Internet

Want an invite to Google's Inbox? Now's the time to act

Google opens up an invitation-request window, but it's brief.

Formerly available only by limited invitation, Google Inbox can be in your hand if you act fast. Josh Miller/CNET

If you've been itching to give Google Inbox a spin but have been held back by the lack of an invitation to try the free email app, now's the time to act.

The Web giant opened up an invitation-request window Wednesday in which prospective users will have one hour to request an invite to the app, which Google unveiled last month. Gmail users who submit a request for an invitation to inbox@google.com by 4 p.m. PT will receive an emailed invitation within an hour, Google announced in a tweet Wednesday. The company had previously limited the number of invitations it was sending out.

Developed by the Gmail team, Inbox is intended to coexist with Google's flagship email product, not replace it. For example, it groups similar types of messages, and automatically highlights key information such as flight itineraries and event information.
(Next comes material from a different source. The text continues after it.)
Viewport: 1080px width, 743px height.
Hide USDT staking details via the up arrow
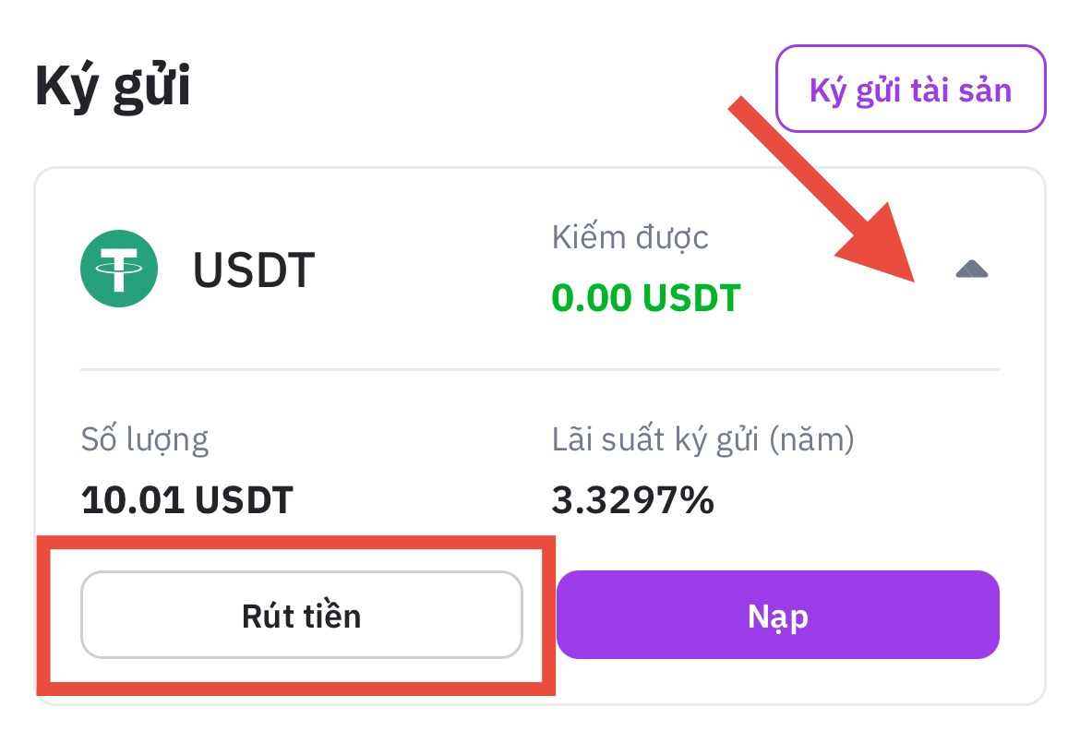pos(972,270)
It comes as competitors, including Apple and file-sharing company Dropbox, have released or updated products aimed at making it easier to find online needles in a haystack.

A key Inbox feature called Assists integrates real-time updates from the Web directly into email, while the Bundles option automatically groups similar messages, such as receipts, and allow you to swipe them all away at once. Inbox also integrates Google Now reminders and lets you create your own reminders.

The app is available on smartphones running Google's Android operating system or Apple's iOS, and on the Web -- but only in Google's Chrome browser for now.